We all played our roles in the Game: the golden one, the scapegoat, the lost one, the funny one, the quiet passionate one, the troublemaker, the caregiver. And of course the personality disorder and a whole lot of codependency. We were pitted against one another and didn’t know it, we were pawns. The other children would be told about how great we were – it was kept a secret from us.
And now there’s this: Chronic Migraine, Rheumatoid Arthritis, Sacroiliac Dysfunction, Depression and Anxiety. Do I wear my childhood as a Chronic Illness??Does that make the illnesses real or some kind of psychosomatic bullshit? And if it is the stupid ridiculous trauma, how can I fix it? Can I ever be well? Or am I made *more* well simply by the fact that I can acknowledge my childhood had a huge role to play in my Illness? And how foolish does this make me feel? How many tears are enough? When don’t he stop coming? When does the jail sentence expire? When do I allow myself freedom?
No one has answers. Or do I just not understand the answers?

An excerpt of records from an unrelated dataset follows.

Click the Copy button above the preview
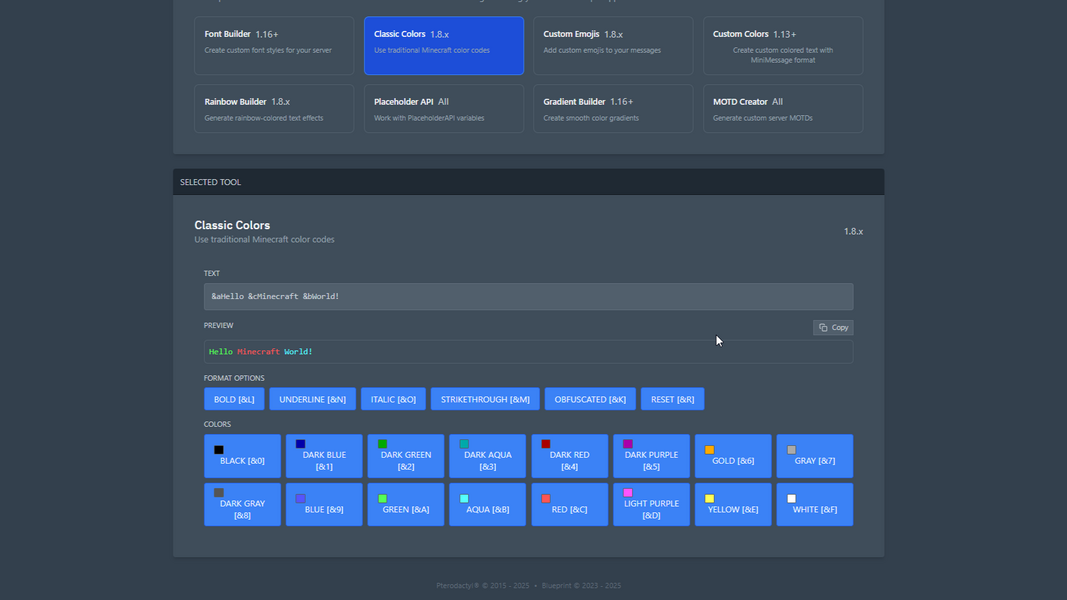Viewport: 1067px width, 600px height. (833, 327)
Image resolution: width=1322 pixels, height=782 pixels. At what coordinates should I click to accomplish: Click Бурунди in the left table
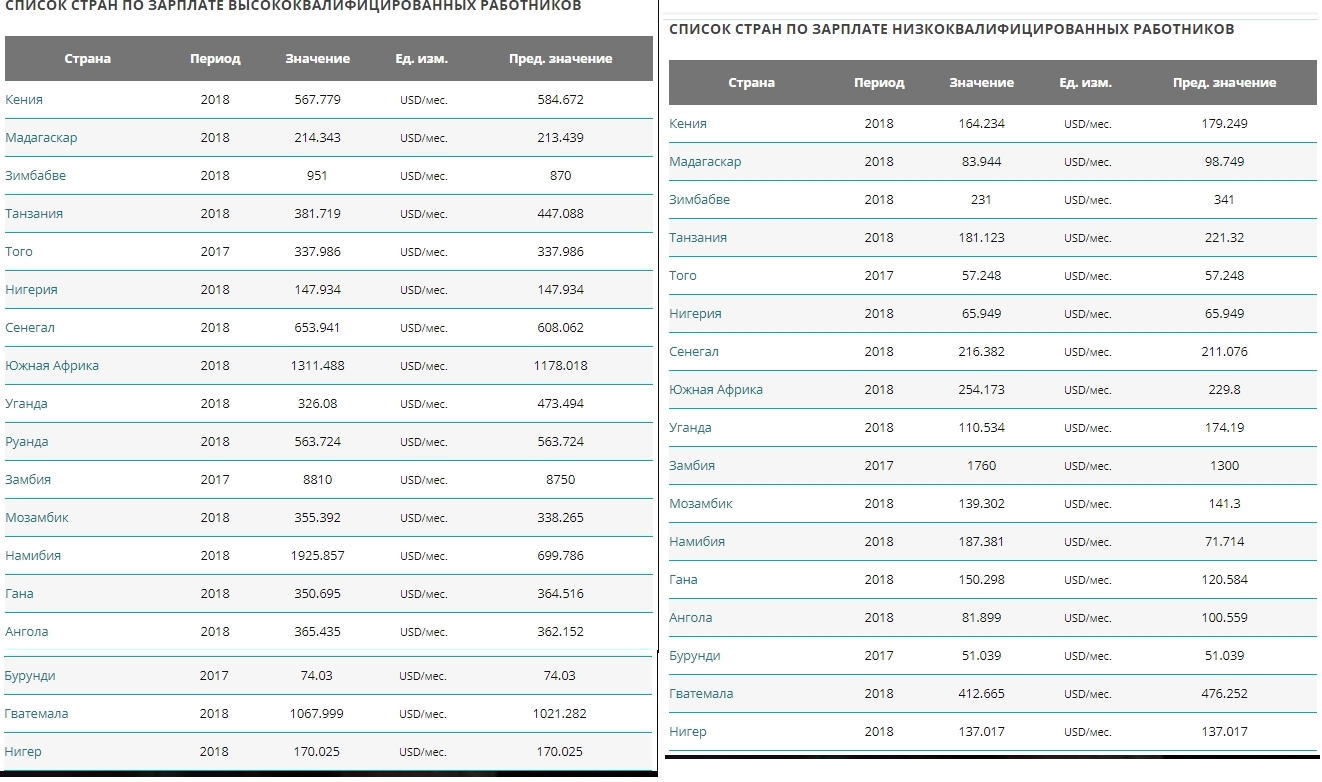30,676
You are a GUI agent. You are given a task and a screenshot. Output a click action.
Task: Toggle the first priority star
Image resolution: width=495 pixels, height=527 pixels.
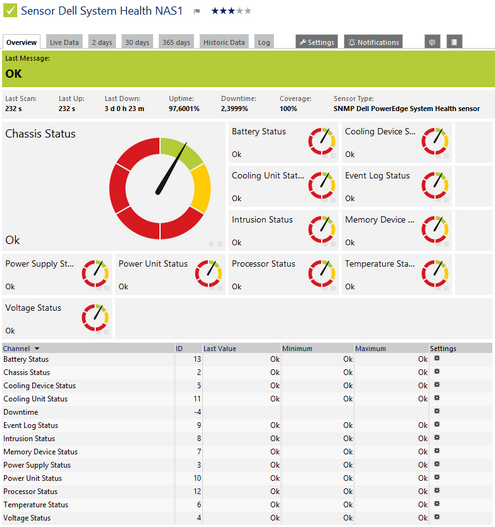click(x=215, y=11)
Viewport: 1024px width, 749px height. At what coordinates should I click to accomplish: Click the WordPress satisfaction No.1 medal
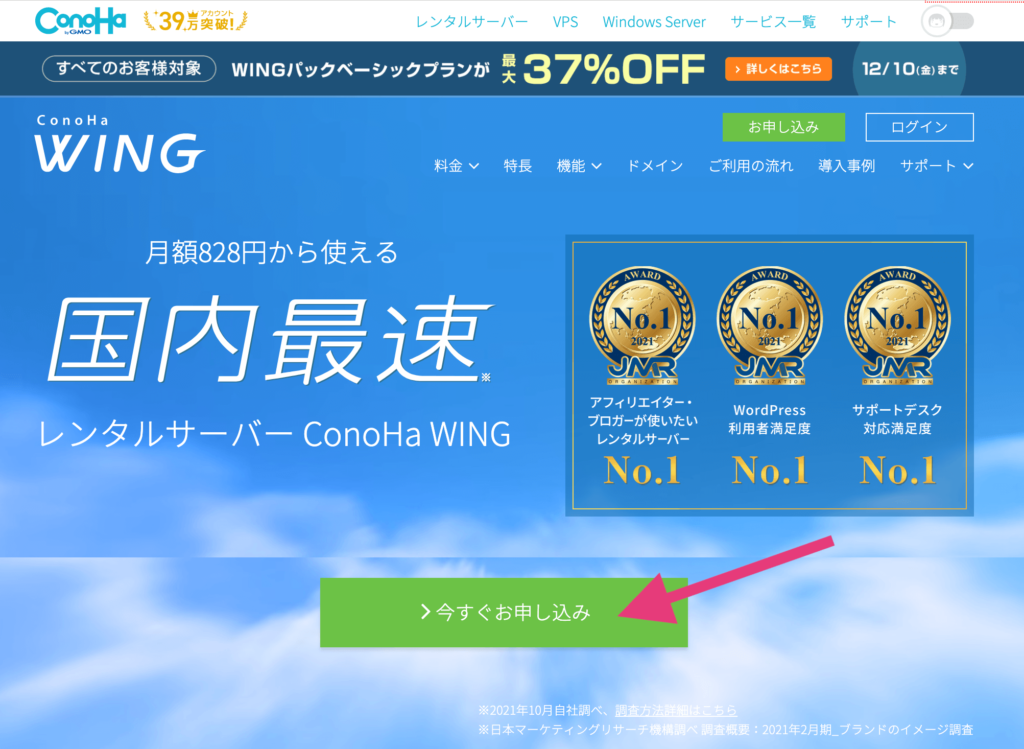(769, 325)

There is a real reason I state adamantly that none of my children will ever develop a chronic illness. A real reason; I will never allow it to happen; and their childhood is meticulously void of the trauma I faced. They are cherished for exactly who they are, not who anyone decides they’ll be. Everyday, every single day, I strive to learn more about them, I listen to them, I ask them about their dreams and thoughts. And I know and believe with all my heart, that they are absolutely PERFECT just the way they are. They are separate individuals from me – not extensions of my life. God has blessed Marc and I with their care until they go off into this wide world to live their adventures. They saved my life, by ripping open the box of my childhood and exposing it. They made me face my demons. They helped me learn how to parent and love unconditionally. They saved me from myself and my pain. Every single day of their lives, I fret and fuss (“am I doing to them what was done to me??”)…the anxiety is incredible. I’ve been assured by many wise people: “By the simply fact you worry about this, you are NOT doing it. If you were, you wouldn’t be worrying about it.”